Тут вдруг мотор нашего аэроплана как-то чихнул. Будь здоров! А вот нет. Чихнул, прокашлялся. Снова забасил, но клюнул носом, и вот тебе на – замолк. Страшная эта тишина. И все пассажиры почему-то замолкли. Только физрук Алексеевич дернулся. Бросился к пилотской кабине, но его отшвырнули захлопнувшейся дверцей. Он потерял равновесие и хлопнулся на пол. Борт жутко накренился и попер камнем к земле. Затошнило сильно. Только и слышно было, как Жаутиковна бормотала какие-то слова молитвы. Вдруг взвыл мотор, но как-то нехорошо, предсмертно. Я успел выглянуть в окошко – увидел избы с огородами, потом что-то страшно затрещало, и меня ударило по голове, после чего прыгнула в глаза какая-то страшная, угольная, болотная, нездешняя, чернильная чернота. Это была смерть. И я понял, что по-маленькому можно просто в штаны.

***

Стоп, ребята.

С этим дурацким аэропланом-бипланом я все придумал. Нас действительно обещали покатать на самолете в День пионерии. Но никто и никогда этого обещания не исполнил.

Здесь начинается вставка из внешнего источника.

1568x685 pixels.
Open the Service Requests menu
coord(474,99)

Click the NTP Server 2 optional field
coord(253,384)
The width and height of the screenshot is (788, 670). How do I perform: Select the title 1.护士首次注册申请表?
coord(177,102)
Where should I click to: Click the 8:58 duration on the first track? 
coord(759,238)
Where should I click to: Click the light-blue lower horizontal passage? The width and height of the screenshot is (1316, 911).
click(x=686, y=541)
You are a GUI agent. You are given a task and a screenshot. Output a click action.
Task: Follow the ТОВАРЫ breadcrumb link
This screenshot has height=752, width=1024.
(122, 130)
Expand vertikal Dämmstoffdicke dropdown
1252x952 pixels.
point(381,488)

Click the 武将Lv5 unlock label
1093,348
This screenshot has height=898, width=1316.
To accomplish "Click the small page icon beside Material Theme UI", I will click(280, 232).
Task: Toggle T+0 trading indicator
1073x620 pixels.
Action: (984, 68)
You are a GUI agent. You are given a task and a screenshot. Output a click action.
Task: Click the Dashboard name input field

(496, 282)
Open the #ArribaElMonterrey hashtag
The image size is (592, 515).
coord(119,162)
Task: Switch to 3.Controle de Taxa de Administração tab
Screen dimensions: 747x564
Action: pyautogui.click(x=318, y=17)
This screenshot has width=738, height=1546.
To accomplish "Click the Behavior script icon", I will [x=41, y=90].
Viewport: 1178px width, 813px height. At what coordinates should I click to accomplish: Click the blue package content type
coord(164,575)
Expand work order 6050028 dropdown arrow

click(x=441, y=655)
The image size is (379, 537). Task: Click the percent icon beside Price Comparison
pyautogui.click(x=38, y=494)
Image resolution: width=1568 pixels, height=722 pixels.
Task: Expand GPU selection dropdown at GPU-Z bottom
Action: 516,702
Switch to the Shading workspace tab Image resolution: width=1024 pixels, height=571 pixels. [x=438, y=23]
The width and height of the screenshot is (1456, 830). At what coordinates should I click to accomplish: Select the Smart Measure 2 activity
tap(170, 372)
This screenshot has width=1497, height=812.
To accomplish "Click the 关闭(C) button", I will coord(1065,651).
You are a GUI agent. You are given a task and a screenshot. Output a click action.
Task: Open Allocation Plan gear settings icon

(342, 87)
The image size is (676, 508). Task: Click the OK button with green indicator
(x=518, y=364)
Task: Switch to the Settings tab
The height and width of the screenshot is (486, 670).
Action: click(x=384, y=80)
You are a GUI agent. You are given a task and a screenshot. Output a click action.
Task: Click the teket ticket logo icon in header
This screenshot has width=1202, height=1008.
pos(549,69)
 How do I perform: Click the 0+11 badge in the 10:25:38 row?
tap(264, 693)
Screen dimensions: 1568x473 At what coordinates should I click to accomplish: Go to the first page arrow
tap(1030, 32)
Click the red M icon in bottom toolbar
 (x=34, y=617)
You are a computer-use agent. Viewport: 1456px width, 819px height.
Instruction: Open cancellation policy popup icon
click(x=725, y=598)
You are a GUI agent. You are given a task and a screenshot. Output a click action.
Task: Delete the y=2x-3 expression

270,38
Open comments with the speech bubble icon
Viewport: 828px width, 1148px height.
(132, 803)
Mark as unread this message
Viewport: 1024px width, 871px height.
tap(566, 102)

А пассажиры этого фантазийного летательного аппарата – ни на грош не выдуманные. Это мои одноклассники, пусть продлятся их дни. Во здравии и долголетии. Просто наш рейс – кончается. Добро пожаловать на борт, следующие! Дай Бог вам лучше нашего слетать. И пусть хоть вас не обманут.

Будь готов!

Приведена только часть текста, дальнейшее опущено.